▸ What you will do
Return every line from the records below with the string "panel".

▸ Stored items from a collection
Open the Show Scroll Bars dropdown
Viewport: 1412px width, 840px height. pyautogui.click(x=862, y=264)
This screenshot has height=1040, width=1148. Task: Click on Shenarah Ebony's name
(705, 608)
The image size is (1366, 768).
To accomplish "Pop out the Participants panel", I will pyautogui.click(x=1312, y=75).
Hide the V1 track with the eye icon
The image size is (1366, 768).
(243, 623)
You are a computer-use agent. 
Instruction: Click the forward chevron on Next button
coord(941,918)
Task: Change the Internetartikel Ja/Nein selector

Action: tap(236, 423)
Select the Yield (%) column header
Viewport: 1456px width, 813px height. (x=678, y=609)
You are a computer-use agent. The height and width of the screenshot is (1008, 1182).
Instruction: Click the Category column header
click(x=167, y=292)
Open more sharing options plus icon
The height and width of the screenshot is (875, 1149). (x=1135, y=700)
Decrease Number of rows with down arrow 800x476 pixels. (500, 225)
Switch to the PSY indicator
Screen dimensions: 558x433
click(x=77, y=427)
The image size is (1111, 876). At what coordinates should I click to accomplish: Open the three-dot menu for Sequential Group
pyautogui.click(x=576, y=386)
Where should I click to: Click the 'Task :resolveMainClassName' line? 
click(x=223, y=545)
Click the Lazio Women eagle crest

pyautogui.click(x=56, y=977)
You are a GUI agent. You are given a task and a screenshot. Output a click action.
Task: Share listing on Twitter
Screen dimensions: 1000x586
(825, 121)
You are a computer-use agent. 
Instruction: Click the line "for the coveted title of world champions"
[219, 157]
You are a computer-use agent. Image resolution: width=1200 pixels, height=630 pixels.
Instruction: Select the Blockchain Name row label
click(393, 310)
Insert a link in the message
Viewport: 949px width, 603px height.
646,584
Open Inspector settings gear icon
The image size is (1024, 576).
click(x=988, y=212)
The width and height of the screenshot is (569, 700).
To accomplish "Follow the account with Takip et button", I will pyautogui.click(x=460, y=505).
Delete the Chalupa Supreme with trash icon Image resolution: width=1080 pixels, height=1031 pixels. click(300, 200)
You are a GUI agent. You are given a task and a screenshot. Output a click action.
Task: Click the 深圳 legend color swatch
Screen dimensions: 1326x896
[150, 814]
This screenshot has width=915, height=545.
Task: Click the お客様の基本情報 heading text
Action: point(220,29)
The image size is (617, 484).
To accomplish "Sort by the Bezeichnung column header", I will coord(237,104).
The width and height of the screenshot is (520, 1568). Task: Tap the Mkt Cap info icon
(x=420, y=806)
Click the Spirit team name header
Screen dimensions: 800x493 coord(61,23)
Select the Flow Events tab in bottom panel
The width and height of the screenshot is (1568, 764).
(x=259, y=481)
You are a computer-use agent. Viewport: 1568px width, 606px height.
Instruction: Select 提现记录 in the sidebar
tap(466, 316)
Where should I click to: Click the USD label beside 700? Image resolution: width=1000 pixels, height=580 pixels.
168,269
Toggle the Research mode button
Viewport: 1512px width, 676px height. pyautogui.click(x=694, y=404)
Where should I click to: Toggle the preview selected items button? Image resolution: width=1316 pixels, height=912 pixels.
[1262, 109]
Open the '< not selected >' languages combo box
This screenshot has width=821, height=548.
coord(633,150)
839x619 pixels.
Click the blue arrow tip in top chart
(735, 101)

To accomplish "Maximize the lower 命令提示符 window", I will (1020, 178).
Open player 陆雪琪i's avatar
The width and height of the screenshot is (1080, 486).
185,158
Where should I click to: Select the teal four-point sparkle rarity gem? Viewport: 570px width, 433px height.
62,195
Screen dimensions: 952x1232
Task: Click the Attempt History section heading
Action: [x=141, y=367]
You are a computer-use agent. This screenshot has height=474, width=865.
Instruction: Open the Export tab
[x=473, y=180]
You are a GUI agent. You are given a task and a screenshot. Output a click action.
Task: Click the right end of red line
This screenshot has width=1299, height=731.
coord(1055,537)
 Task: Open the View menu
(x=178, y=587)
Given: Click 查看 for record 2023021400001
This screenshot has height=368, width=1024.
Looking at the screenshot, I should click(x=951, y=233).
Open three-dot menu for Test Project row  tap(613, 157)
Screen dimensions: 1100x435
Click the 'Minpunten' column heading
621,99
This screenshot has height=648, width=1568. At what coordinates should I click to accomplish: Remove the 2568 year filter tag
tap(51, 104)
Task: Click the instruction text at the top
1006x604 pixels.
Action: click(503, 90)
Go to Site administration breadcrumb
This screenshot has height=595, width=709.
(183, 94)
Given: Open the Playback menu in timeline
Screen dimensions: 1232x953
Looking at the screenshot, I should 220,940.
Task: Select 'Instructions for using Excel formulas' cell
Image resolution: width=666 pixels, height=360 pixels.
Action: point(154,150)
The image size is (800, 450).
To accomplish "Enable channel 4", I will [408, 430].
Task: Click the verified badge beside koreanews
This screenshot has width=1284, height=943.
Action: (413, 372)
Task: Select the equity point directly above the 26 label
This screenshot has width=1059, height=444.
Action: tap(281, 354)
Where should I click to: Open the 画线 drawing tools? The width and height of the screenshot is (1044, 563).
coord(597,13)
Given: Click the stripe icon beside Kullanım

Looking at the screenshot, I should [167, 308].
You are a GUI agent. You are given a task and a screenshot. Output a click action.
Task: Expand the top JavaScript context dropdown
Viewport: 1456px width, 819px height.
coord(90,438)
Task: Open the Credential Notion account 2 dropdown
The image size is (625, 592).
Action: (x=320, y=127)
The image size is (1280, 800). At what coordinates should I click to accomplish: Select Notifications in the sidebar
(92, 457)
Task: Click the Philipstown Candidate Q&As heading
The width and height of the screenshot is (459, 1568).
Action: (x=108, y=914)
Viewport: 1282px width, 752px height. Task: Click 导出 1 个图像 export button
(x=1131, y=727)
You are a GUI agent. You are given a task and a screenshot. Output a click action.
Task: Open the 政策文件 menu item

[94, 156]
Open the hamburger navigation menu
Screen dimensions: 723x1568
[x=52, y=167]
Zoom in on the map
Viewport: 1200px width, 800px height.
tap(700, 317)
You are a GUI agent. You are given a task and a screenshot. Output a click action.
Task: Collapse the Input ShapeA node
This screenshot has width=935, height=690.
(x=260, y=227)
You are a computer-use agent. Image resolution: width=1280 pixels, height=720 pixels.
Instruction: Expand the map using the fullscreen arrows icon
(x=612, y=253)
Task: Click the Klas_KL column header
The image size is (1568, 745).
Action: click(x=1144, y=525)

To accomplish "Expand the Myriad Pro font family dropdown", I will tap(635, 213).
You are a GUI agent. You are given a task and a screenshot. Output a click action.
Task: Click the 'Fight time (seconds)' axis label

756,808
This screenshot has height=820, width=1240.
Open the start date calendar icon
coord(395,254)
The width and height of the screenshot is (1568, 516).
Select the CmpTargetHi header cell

▸ Solution for this task
To accomplish "Pop out the Participants panel", I will pyautogui.click(x=1312, y=75).
Select the Flow Events tab in bottom panel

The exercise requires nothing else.